The actress, who broke her leg in four places in Feb. 2021 during a hike through a jungle in the Republic of the Congo, was saved with an emergency evacuation to South Africa
Ashley Judd is reflecting on how badly her traumatic accident in the Congo could have gone if it wasn’t for the life-saving help she had.
The actress and humanitarian, 53, shattered her right leg in four places during a hike through a forest in the Democratic Republic of the Congo in Feb. 2021. Looking back on that day during an interview with Kate Roberts on her podcast Sex, Body & Soul, Judd said that she barely survived the 55-hour rescue and was in immense pain.
“I don’t know how the mind and the body and the soul come together to manage to endure the unendurable,” she said. “I bit a stick, I screamed, I howled, I convulsed. I never did pass out — I wished that I could.”
Judd was lying on the forest floor for five hours before someone was able to come find her group and reset her bones before her “Congolese brothers” took her in a hammock “up and over hills, through the river” for an hour and a half back to their camp, she previously explained in an Instagram Live. From there, she rode on the back of a motorcycle for six hours to reach a spot where she could be rescued and flown to the hospital.

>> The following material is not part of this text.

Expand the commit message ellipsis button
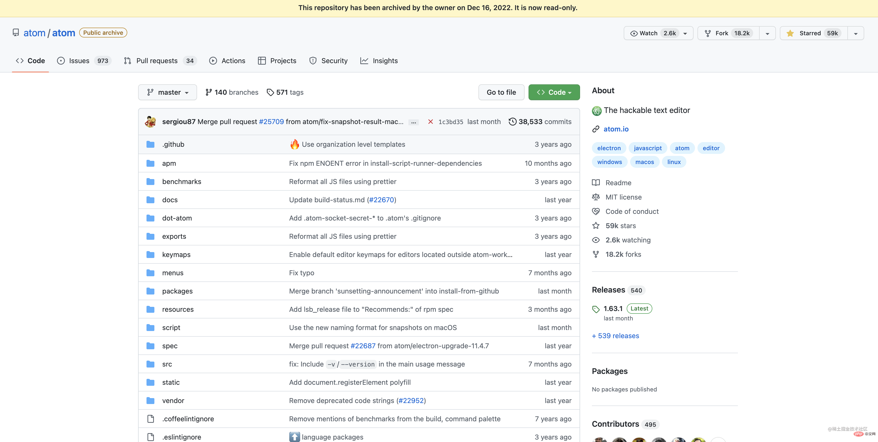This screenshot has height=442, width=878. coord(413,122)
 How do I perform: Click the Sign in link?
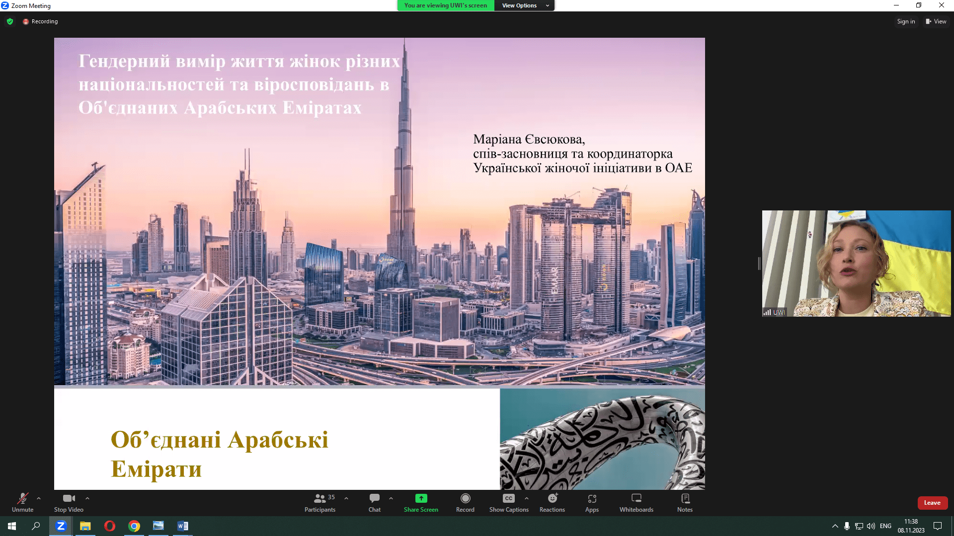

“I was in hospital in South Africa about nine days. And then I was medevaced to Tennessee. But when I got to South Africa my leg didn’t have a pulse and I was hemorrhaging, and if I had been medevaced to Europe I would’ve bled to death,” she told Roberts.
During that 55-hour-long rescue, Judd found that “as animalistic as I was, my mind was pretty skilled,” and she was able to get through the harrowing experience.
“It showed me that all the work I’ve done in the development of my meditation process and how hard I’ve tried to heal, that that really was with me throughout those 55 hours,” she said. “And this doesn’t make me good right and perfect, and I’m not trying to toot my own horn, but there was a certain grace that stayed with me.”
Judd said she worked to reframe her situation.
“I knew that I couldn’t have expectations, for example, of when I might get help or if there will be a painkiller, or anything. And I just had no expectations, and I knew that I could only do it one breath at a time,” she said. “And I was able to say please and thank you and may I have a drink of water, and I didn’t make it anybody else’s fault, and I didn’t take it out on the people around me.”
“I was at my edge, and I would get to the edge of my edge and I would try to soften, and I would try to find more spaces inside of me,” she said.
In the interview, recorded last year, a healed Judd said that she’s going back to the Congo in January.
“I’m getting right back to the Congo, it’s where I belong,” she said. “I love it. It feels good to me.”